- [About this exercise]: Return the run of lines below that opens with the line containing "has width=730, height=453." and closes with the line containing "Expand the 权 price-adjustment dropdown", keeping each one exact.

- [Records to process]:
○ ○ ○

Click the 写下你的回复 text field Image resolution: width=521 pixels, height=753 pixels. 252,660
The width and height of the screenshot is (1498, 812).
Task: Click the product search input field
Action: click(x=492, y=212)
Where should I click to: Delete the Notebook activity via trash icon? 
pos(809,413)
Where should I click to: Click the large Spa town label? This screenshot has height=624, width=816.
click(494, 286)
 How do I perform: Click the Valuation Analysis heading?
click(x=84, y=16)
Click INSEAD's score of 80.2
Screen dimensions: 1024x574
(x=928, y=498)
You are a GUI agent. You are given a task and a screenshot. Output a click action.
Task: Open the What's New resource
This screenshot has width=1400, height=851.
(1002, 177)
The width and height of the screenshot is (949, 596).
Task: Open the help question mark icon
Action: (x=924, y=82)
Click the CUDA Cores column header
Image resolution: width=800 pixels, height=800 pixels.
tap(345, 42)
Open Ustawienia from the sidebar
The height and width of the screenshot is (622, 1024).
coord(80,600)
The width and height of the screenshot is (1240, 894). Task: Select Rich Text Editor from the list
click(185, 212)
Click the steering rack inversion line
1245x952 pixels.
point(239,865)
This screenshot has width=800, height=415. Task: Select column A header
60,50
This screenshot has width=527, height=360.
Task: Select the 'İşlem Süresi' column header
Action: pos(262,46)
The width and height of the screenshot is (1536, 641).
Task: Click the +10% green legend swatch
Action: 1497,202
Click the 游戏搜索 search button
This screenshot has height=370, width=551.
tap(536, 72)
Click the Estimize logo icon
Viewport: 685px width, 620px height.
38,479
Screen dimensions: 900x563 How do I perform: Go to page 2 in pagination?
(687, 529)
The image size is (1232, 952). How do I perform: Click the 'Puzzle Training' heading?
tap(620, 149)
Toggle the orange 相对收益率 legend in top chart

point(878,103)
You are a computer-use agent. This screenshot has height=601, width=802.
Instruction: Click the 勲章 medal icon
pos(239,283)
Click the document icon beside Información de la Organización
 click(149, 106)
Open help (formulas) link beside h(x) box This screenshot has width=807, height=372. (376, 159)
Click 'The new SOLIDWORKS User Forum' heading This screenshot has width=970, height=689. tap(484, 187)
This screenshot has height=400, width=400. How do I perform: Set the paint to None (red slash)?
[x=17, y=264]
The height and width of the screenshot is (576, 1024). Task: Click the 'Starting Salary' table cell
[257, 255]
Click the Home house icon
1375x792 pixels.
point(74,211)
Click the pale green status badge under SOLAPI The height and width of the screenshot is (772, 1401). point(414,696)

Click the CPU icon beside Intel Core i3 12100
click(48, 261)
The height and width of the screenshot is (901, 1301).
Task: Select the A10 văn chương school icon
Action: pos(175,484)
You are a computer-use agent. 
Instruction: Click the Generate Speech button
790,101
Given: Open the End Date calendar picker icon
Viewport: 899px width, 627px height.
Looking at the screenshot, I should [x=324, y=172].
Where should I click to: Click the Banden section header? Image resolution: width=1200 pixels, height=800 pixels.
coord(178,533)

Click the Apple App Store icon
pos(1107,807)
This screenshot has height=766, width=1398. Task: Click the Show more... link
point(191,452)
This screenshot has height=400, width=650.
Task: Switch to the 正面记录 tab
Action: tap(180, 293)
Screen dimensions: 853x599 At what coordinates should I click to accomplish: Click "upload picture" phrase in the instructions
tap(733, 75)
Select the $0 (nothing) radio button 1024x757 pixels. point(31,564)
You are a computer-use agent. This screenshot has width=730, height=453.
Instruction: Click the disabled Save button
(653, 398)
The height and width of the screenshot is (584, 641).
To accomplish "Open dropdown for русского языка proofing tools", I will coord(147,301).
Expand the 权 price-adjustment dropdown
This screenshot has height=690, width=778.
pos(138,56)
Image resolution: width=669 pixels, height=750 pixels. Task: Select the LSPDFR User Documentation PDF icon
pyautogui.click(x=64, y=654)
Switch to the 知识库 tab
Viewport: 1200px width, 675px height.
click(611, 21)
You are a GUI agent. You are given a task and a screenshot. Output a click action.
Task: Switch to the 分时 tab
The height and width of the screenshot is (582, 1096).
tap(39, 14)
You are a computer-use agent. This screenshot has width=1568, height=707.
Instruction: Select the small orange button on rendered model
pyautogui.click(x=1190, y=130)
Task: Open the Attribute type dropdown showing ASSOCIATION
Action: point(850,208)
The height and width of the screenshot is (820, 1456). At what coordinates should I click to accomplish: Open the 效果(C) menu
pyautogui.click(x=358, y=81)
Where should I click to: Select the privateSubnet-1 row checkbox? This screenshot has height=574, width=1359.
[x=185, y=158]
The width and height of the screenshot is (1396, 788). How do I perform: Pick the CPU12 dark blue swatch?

○ ○ ○

- [Result]:
You are a computer-use agent. This screenshot has width=730, height=453.
Instruction: Click the disabled Save button
(653, 398)
The height and width of the screenshot is (584, 641).
To accomplish "Open dropdown for русского языка proofing tools", I will coord(147,301).
Expand the 权 price-adjustment dropdown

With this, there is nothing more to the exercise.